● **EXTRACTED RECORDS**
--------------------------------

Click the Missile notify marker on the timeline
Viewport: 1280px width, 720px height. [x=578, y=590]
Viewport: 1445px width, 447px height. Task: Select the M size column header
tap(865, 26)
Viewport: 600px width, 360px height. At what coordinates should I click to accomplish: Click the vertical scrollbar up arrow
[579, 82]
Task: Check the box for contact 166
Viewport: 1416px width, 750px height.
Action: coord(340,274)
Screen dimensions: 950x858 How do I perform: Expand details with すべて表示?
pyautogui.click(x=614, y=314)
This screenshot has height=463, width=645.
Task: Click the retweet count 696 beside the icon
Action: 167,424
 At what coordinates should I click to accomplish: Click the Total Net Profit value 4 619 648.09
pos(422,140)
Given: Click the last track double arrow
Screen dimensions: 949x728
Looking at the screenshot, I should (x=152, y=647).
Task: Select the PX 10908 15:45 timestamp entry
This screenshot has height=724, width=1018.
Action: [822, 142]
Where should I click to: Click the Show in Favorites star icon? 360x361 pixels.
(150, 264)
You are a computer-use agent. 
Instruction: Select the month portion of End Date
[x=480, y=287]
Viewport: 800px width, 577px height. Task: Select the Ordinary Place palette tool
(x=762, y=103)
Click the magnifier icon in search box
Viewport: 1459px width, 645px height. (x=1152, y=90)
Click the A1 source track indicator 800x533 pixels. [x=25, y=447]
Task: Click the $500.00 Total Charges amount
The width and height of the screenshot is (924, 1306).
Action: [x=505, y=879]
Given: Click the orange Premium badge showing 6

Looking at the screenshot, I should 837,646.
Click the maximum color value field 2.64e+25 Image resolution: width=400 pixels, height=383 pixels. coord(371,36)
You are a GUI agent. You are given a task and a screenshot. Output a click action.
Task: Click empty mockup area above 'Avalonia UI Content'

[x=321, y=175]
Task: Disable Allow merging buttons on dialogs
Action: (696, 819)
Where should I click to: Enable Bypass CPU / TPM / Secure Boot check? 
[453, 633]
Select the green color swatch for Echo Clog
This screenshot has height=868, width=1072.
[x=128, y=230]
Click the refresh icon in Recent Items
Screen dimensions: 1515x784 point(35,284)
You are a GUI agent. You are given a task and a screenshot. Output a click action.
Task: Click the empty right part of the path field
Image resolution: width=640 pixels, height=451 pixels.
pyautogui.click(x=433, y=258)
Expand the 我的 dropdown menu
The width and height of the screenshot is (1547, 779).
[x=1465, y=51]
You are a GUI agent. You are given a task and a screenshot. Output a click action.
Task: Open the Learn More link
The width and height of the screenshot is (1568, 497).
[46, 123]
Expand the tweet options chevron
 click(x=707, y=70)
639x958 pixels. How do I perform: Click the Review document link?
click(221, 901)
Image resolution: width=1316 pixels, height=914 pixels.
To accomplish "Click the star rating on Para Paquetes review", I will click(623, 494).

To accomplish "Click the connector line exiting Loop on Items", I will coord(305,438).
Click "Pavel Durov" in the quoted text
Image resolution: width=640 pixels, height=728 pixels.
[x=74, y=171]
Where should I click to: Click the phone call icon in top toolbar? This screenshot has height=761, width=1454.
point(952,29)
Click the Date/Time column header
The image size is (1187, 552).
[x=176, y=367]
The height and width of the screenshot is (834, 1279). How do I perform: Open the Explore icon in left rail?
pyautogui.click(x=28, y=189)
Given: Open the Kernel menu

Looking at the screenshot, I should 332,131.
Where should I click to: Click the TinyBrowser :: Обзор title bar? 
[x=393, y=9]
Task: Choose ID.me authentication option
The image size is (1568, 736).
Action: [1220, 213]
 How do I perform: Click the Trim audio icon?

--------------------------------

● **EXERCISE DETAILS**
Look through the material above for "track" and copy the lines that have it.

● **SOLUTION**
Given: Click the last track double arrow
Click the A1 source track indicator 800x533 pixels. [x=25, y=447]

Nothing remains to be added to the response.